• _Tarefa proposta_:
Na notícia sobre a Carta Política da Missão Josué de Castro, em que lugar aconteceu o primeiro seminário estadual da Missão na Bahia?

• _Texto apresentado_:
++++++

26 de julho de 2025
Missão Josué de Castro entrega Carta Política ao Governo da Bahia em defesa da soberania alimentar
Documento elaborado durante seminário propõe ações concretas para o combate à fome e o fortalecimento da agricultura familiar e da agroecologia. Confira abaixo a íntegra da Carta Política.
Fonte: SASOP – Agroecologia e Direitos
A Missão Josué de Castro deu um passo importante na Bahia com a realização do seu primeiro seminário estadual, entre os dias 23 e 25 de julho, no Instituto Anísio Teixeira (IAT), em Salvador. O evento foi encerrado na manhã desta sexta-feira (25) com um Ato Político de entrega da Carta Política da Missão, que contou com a presença de representantes do governo estadual, parlamentares, conselhos de políticas públicas e organizações da sociedade civil.
A Carta Política da Missão Josué de Castro na Bahia reúne propostas e compromissos voltados à Soberania e Segurança Alimentar e Nutricional (SSAN) e reafirma a urgência de políticas públicas que garantam abastecimento alimentar, acesso à terra, valorização das sementes crioulas, produção agroecológica e fortalecimento da agricultura familiar.
“O primeiro desafio é manter esse espírito que foi construído durante o seminário”, afirmou Leomárcio Araújo, do Movimento dos Pequenos Agricultores (MPA), durante o ato de encerramento. “Fazer com que essa carta ganhe um aspecto de plano de ação da Missão Josué de Castro é um desafio no próximo período. A missão não trata apenas da fome como ausência, mas propõe uma nova perspectiva: a valorização do alimento como direito e da soberania alimentar.”
Presenças e articulação institucional
A mesa do ato contou com a participação da Superintendência de Inclusão e Segurança Alimentar da Seades, representada por Fernanda Silva; do coordenador-geral do Programa Bahia Sem Fome, Tiago Pereira; da presidenta do Conselho de Segurança Alimentar e Nutricional (CONSEA-BA), Débora Rodrigues; do deputado estadual Marcelino Galo (PT); e do superintendente de Agricultura Familiar, Mazinho Carneiro.

++++++

• _Dados fornecidos_:
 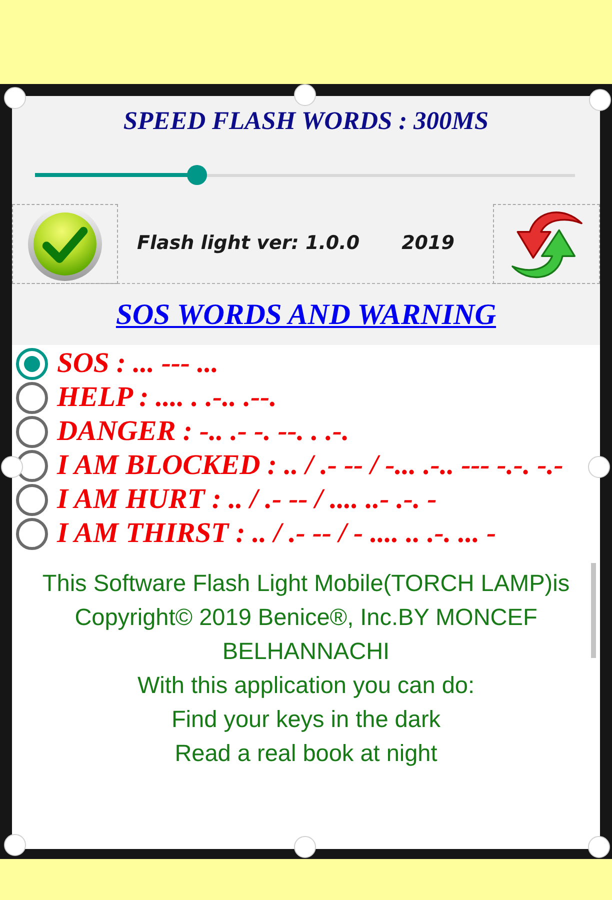 I want to click on section-title: SOS WORDS AND WARNING, so click(x=306, y=315).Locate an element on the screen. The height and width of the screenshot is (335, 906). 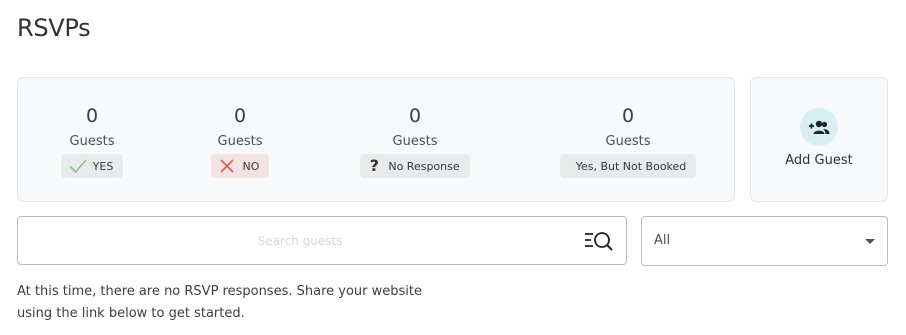
stat-not-booked-label: Guests is located at coordinates (628, 142).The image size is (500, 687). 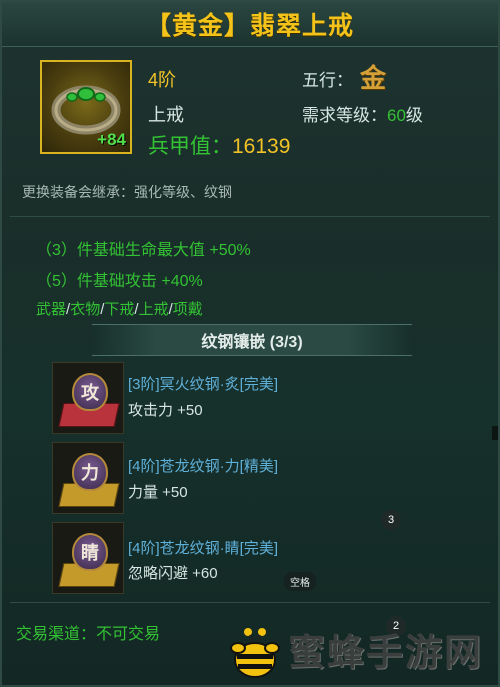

++++++

• _Resposta_:
No Instituto Anísio Teixeira (IAT), em Salvador.